The reinvestment of dividends under this Plan does not relieve the Participant of any taxes which may be payable on such dividends. In addition, brokerage commissions paid by the Company on behalf of the Participant may constitute additional ordinary income. Dividends paid on shares of Common Stock and the amount of any brokerage commissions paid by the Company will be included in an annual information return filed with the Internal Revenue Service. A copy of the return will be sent to the Participant, or the information included in the return will be shown on the Participant's final account statement for the year.



Section 20. Responsibility of Company and Plan Administrator.

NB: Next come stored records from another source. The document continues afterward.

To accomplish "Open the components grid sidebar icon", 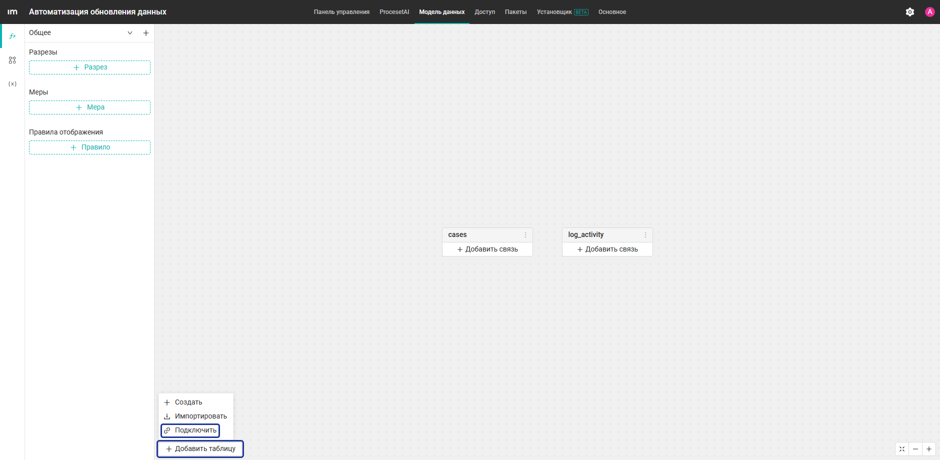I will pyautogui.click(x=13, y=60).
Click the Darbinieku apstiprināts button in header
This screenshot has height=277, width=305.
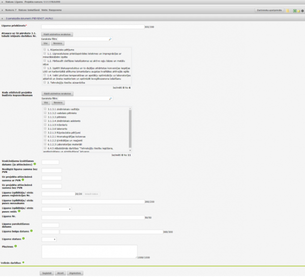pos(268,11)
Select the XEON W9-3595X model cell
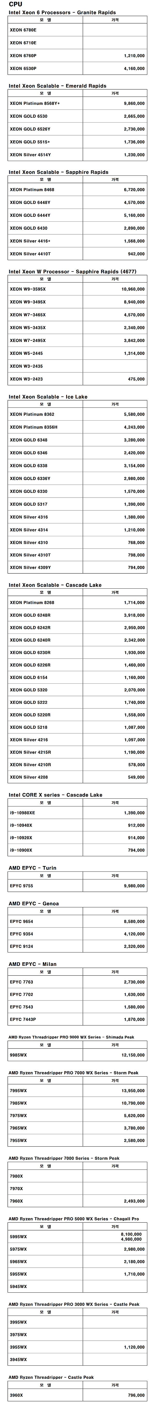Image resolution: width=155 pixels, height=1409 pixels. (28, 289)
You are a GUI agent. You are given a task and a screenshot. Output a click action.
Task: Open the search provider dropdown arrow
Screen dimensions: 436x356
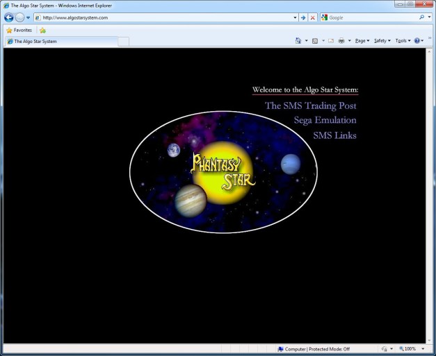[x=429, y=17]
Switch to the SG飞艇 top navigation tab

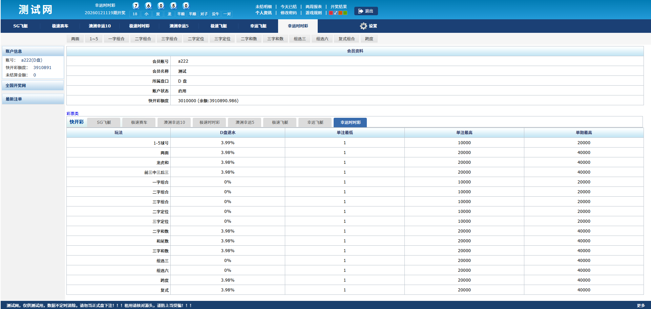click(x=20, y=26)
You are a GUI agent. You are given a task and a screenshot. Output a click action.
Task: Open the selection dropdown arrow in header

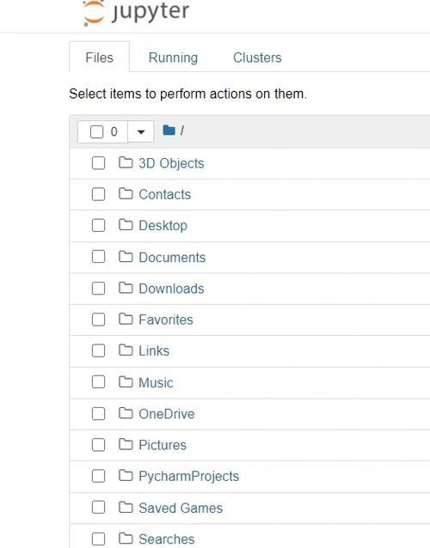[141, 131]
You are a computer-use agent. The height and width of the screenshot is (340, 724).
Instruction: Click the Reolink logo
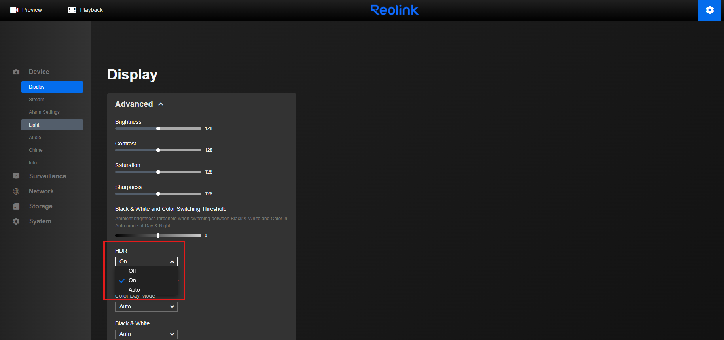point(394,10)
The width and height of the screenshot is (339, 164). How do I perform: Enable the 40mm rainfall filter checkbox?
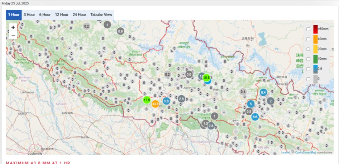coord(308,39)
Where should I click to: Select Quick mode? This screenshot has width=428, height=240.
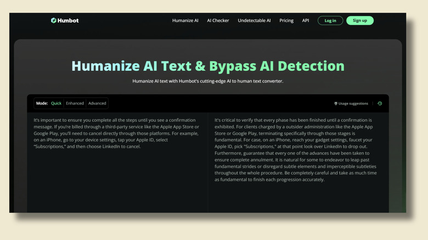click(x=56, y=104)
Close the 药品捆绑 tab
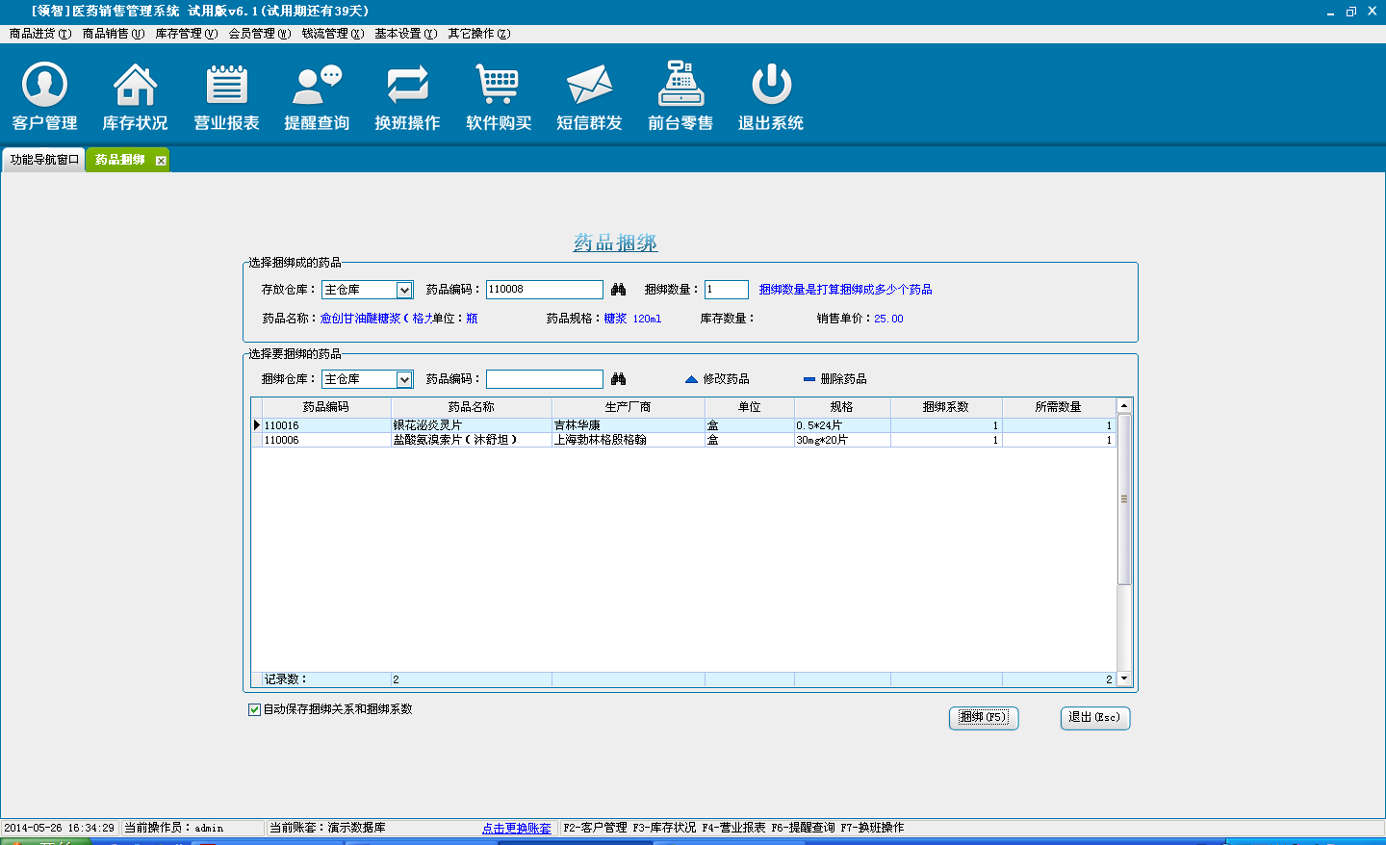This screenshot has height=845, width=1386. click(161, 161)
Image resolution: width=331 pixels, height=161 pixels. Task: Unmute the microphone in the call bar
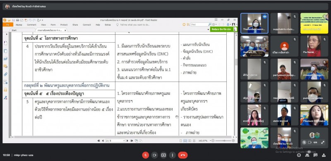[x=145, y=155]
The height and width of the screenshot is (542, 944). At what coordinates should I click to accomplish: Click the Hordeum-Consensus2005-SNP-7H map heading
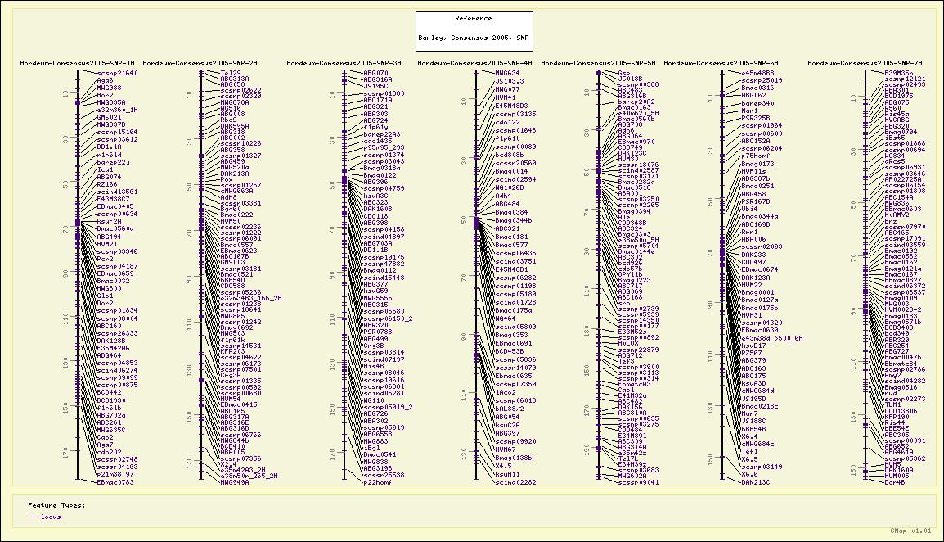point(865,63)
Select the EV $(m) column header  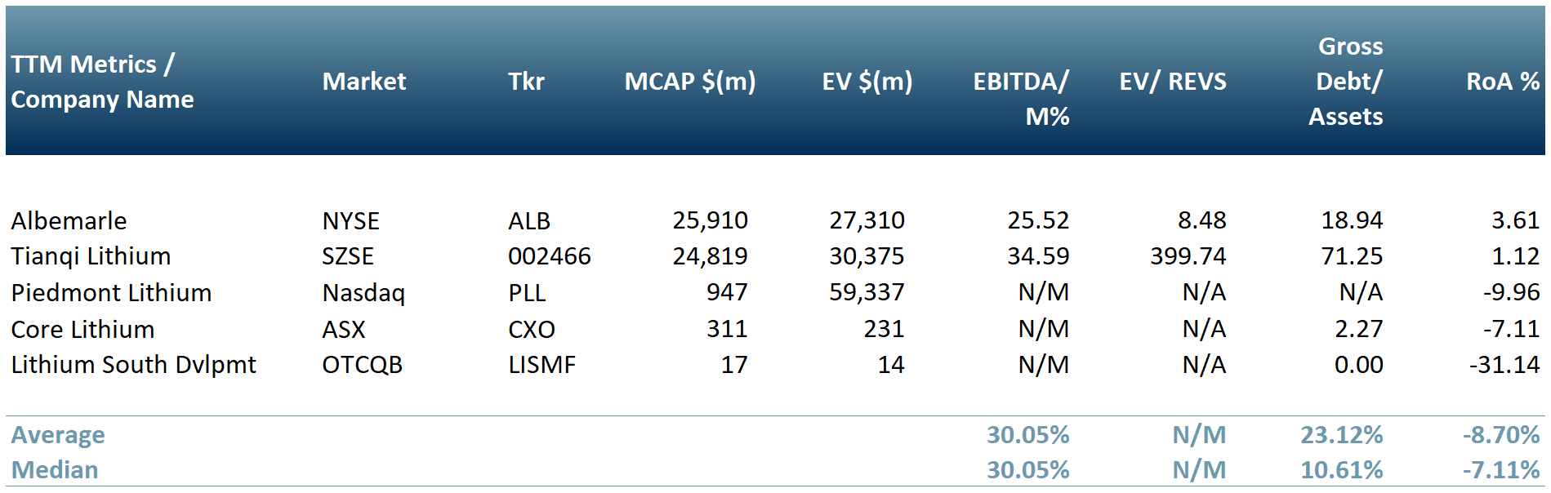point(867,82)
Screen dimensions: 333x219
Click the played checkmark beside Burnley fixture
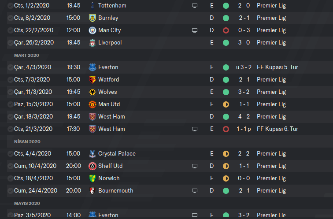point(10,18)
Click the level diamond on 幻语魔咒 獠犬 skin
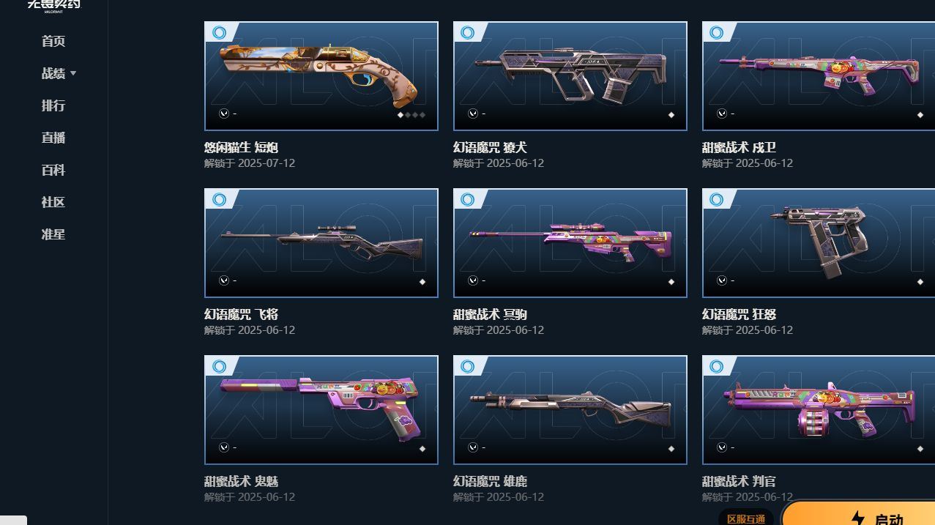This screenshot has width=935, height=525. click(671, 115)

The Company and the Plan Administrator (and any agent of the Company and/or the Plan Administrator), in administering the Plan, shall not be liable for any act done in good faith or for any good faith omission to act, including without limitation, an inability to purchase shares or with respect to the timing or price of any purchase, or any claim or liability arising out of failure to terminate a Participant's account upon such Participant's death or adjudication of incompetency prior to receipt of such notice in writing of such death or adjudication of incompetency. In the event of any notice of death or incompetency, the Plan Administrator shall retain all payments received and/or the Common Stock in the Participant's account until the Participant's legal representative shall have been appointed and furnished proof satisfactory to the Plan Administrator of his or her right to receive payments under the Plan.



Section 21. Governing Law.



This Plan and the Authorization Form signed by the Participant (which is deemed part of this Plan) and the Participant's account shall be governed by and construed in accordance with the laws of the State of Ohio and the Rules of the Securities and Exchange Commission.